Desde 2012, o Inca tem sido pioneiro na realização de cirurgias robóticas no SUS, contabilizando mais de 2 mil procedimentos nas áreas de urologia, ginecologia, cabeça e pescoço, abdome e tórax. O novo centro de treinamento e pesquisa visa expandir a capacidade de formação médica e a pesquisa aplicada do instituto, consolidando sua posição como referência nacional em tratamento oncológico.

Um dos principais usos da cirurgia robótica no contexto oncológico é a prostatectomia robótica, procedimento de remoção parcial ou total da próstata após o diagnóstico de câncer. Recentemente incorporada ao SUS, a técnica será impulsionada pelo novo centro, que, segundo o diretor-geral do Inca, Roberto Gil, auxiliará na implementação da tecnologia em todo o país.

O centro conta com o robô Da Vinci XI, equipado com três consoles cirúrgicos e um simulador de realidade virtual, proporcionando um ambiente seguro e realista para o treinamento dos cirurgiões. O Inca realizou adaptações estruturais no edifício para acomodar o equipamento, certificado pelo fabricante, garantindo a formação oficial dos cirurgiões.

Durante a inauguração do centro, o Inca apresentou dois projetos de pesquisa focados na detecção precoce do câncer de próstata, o tipo de neoplasia mais incidente entre os homens no Brasil, com cerca de 72 mil novos casos estimados por ano. As pesquisas são apoiadas pelo Programa Nacional de Apoio à Atenção Oncológica (Pronon).

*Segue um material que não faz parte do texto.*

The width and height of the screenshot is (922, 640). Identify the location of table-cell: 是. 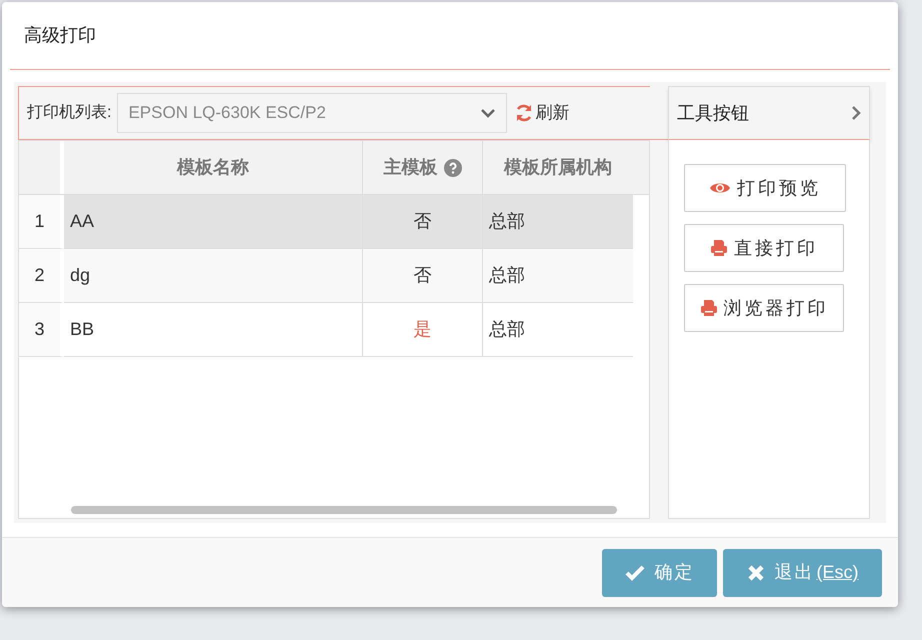
(423, 330).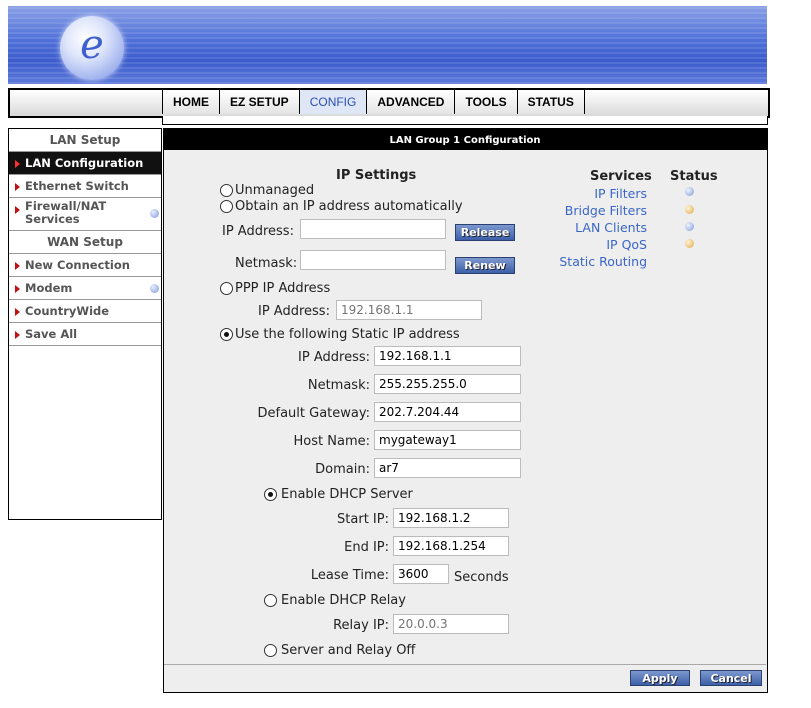 The image size is (811, 708). Describe the element at coordinates (421, 574) in the screenshot. I see `lease-time-input` at that location.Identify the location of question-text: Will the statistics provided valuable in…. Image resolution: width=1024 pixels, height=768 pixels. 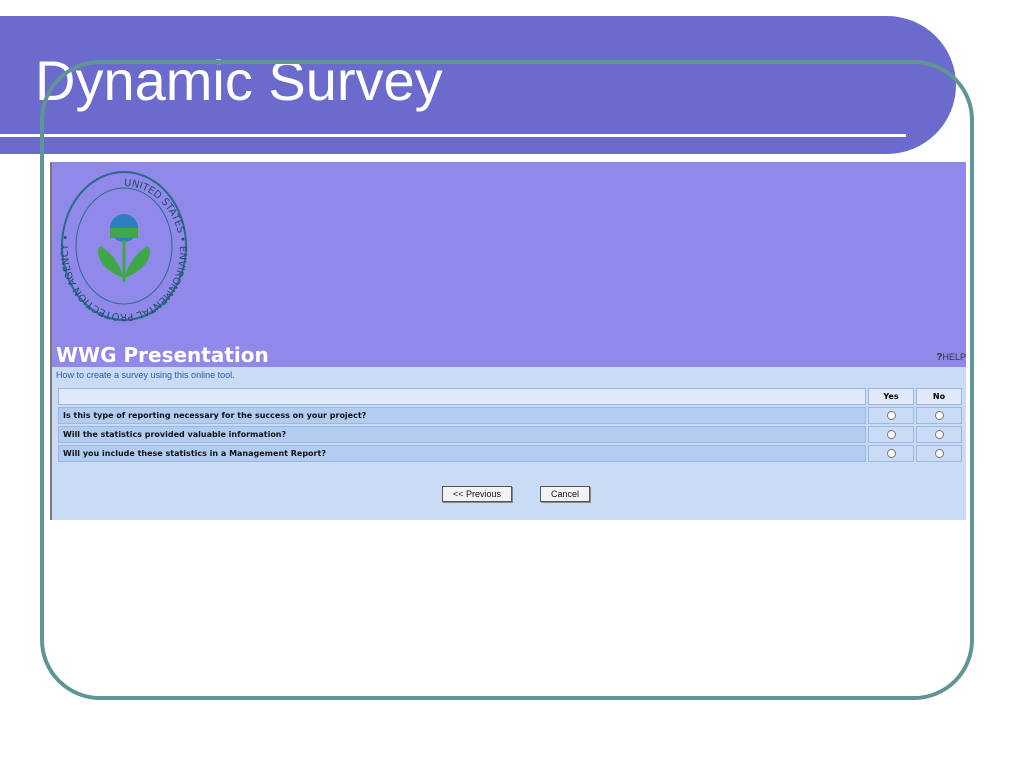
(462, 434).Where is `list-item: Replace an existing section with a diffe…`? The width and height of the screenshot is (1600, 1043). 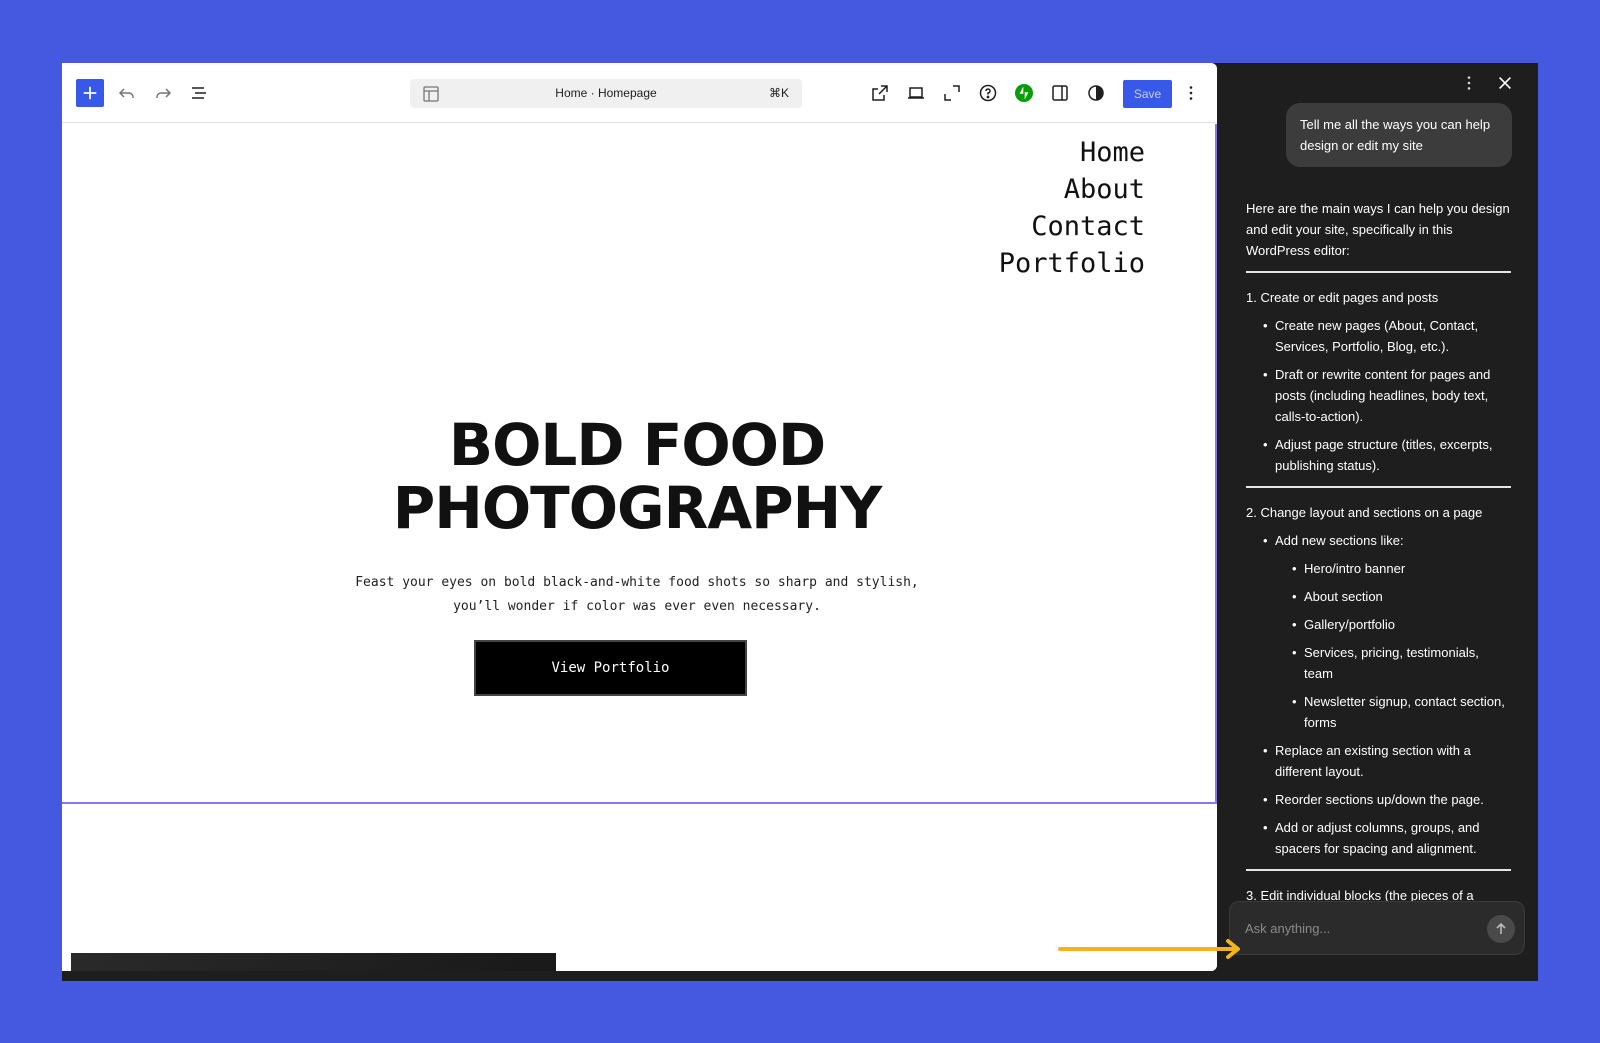 list-item: Replace an existing section with a diffe… is located at coordinates (1378, 761).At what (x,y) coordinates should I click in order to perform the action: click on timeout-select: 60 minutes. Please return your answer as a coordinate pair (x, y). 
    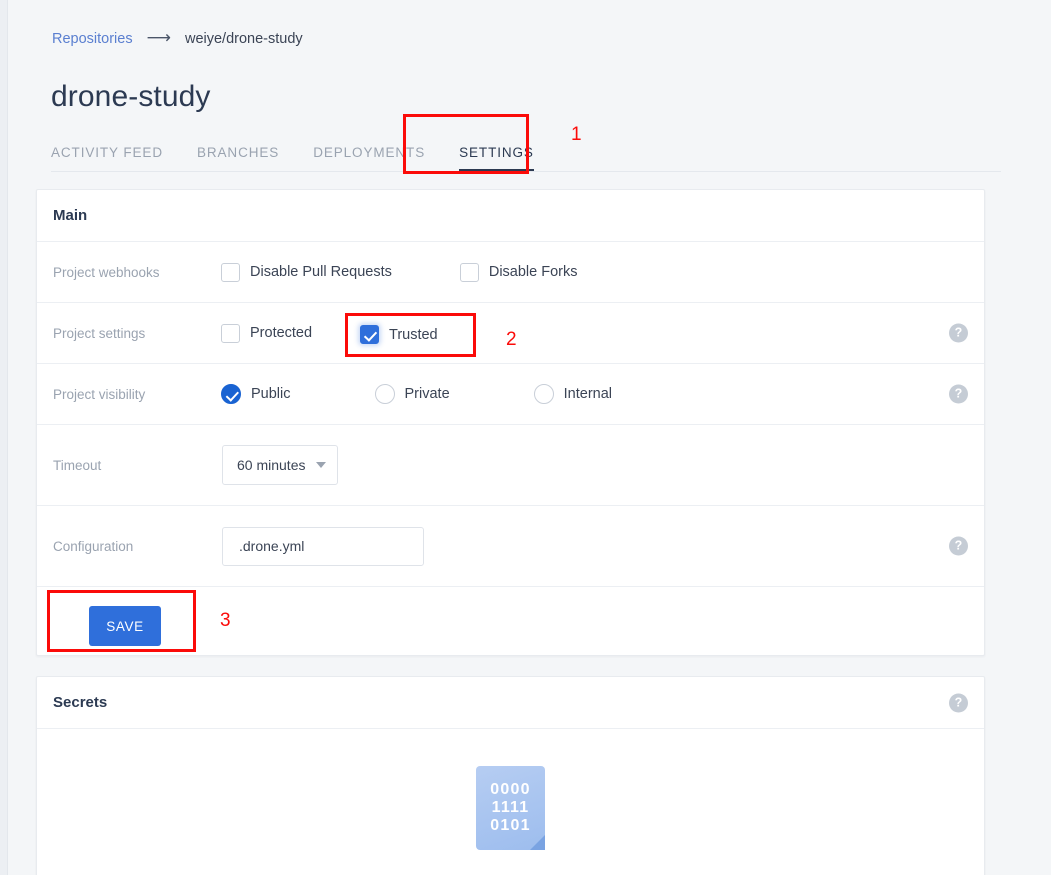
    Looking at the image, I should click on (280, 465).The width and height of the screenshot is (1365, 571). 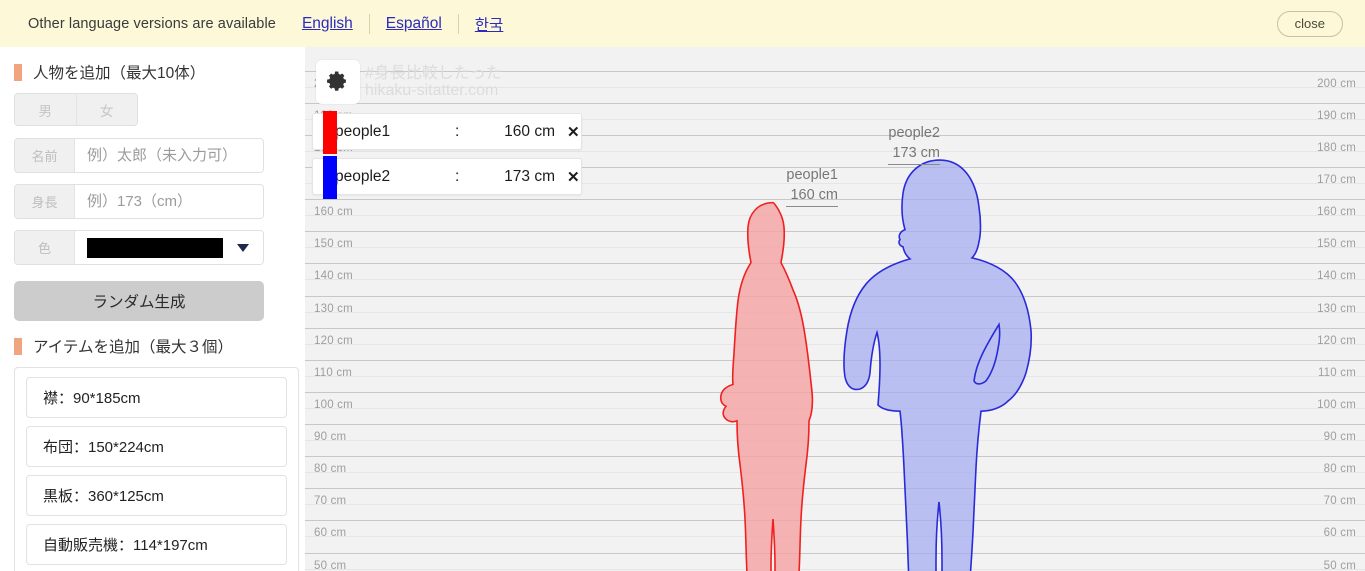 What do you see at coordinates (156, 398) in the screenshot?
I see `item-button: 襟：90*185cm` at bounding box center [156, 398]. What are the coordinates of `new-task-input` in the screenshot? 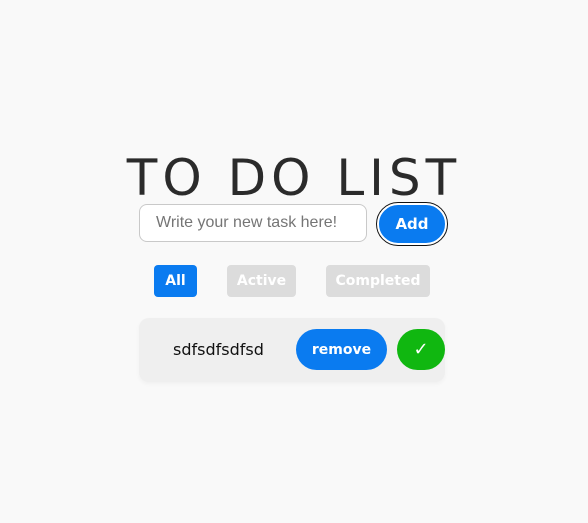 It's located at (253, 223). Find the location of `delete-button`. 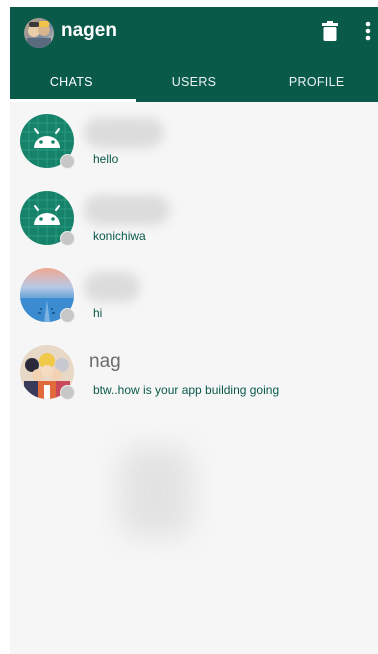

Uma das pesquisas consiste em uma análise genética somática de amostras de lesões de 980 pacientes, com o objetivo de identificar estruturas que possam aprimorar o diagnóstico. O chefe do setor de Urologia do Inca, Franz Campos, explicou que os pacientes serão acompanhados por pelo menos três anos em busca de marcadores moleculares que possam influenciar o rastreamento, diagnóstico e tratamento do câncer de próstata, visando uma medicina de precisão.

A segunda pesquisa realizará o sequenciamento genético completo de aproximadamente 3 mil pacientes com câncer de baixo ou alto grau, além de pacientes com hiperplasia prostática, com o objetivo de identificar possíveis mutações somáticas relacionadas ao câncer.